* INFORMATION PROVIDED
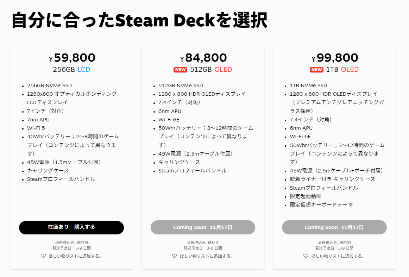This screenshot has width=409, height=277.
Task: Click the heart icon under 1TB OLED model
Action: (x=306, y=256)
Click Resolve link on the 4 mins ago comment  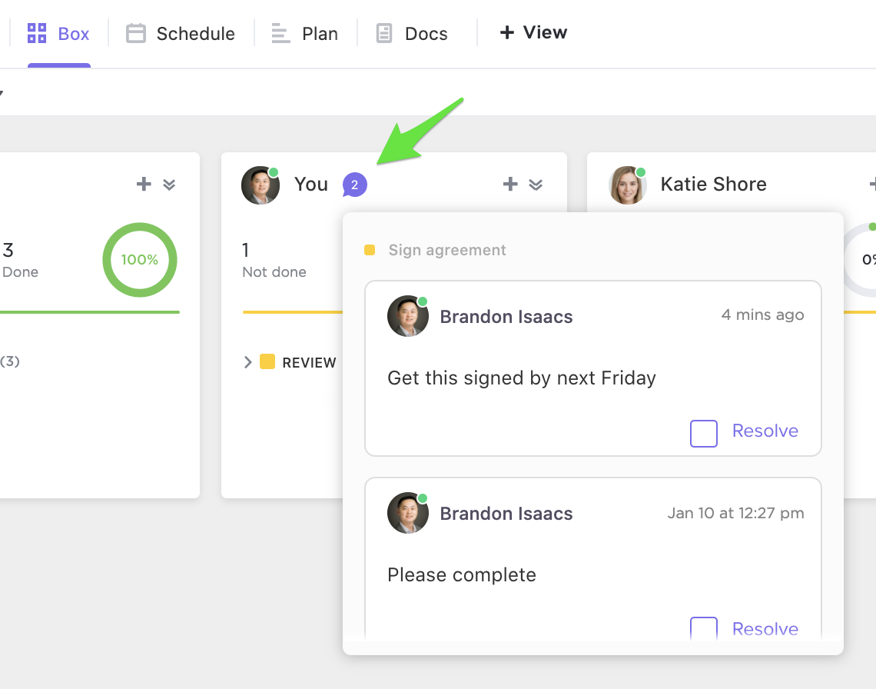point(765,431)
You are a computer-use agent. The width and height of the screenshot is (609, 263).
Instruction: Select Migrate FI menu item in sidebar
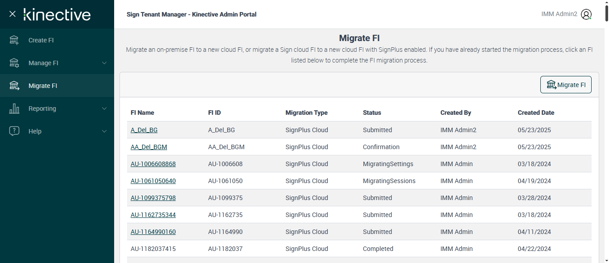(43, 86)
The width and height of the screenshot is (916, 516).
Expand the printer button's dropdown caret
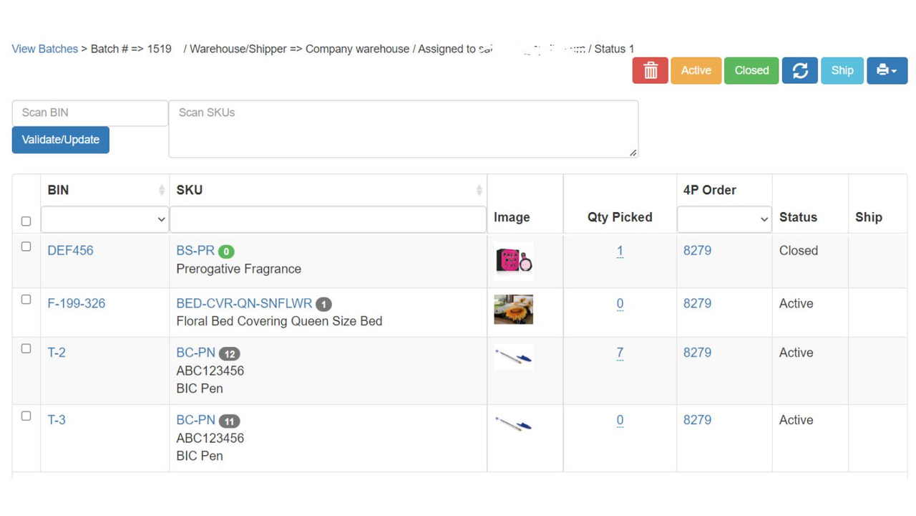click(894, 70)
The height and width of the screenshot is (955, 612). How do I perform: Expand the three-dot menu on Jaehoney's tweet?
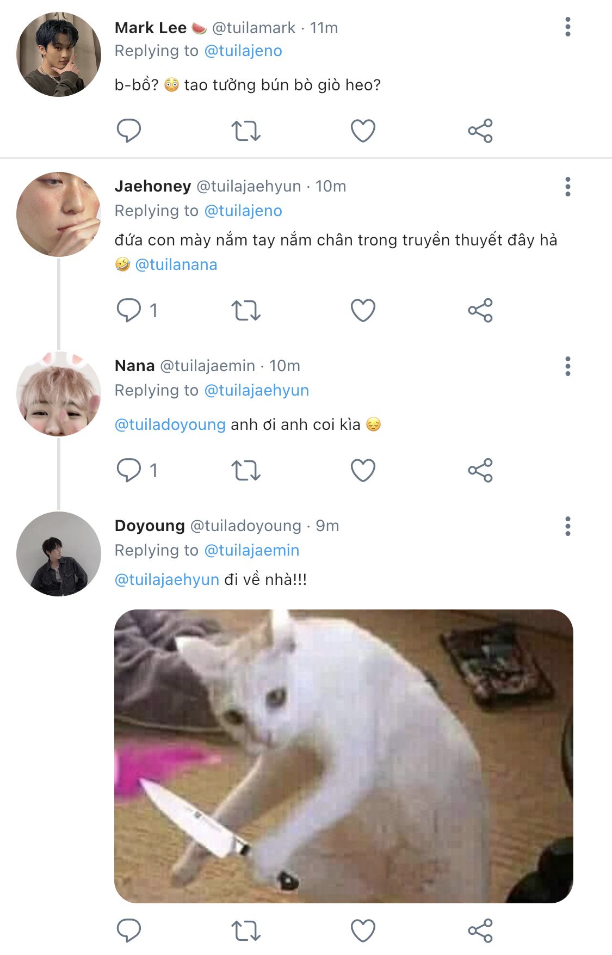[568, 187]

* THE PROBLEM
Rewrite the part that opens with the line containing "The height and" and runs through the end of the items, requests included, multiplying every coordinate in the answers by 1.9 and rounding to whole numbers, with halves rounded up. Leave the pictures out.

* SOLUTION TO THIS PROBLEM
The height and width of the screenshot is (955, 612). How do I perform: Expand the three-dot menu on Jaehoney's tweet?
[1079, 355]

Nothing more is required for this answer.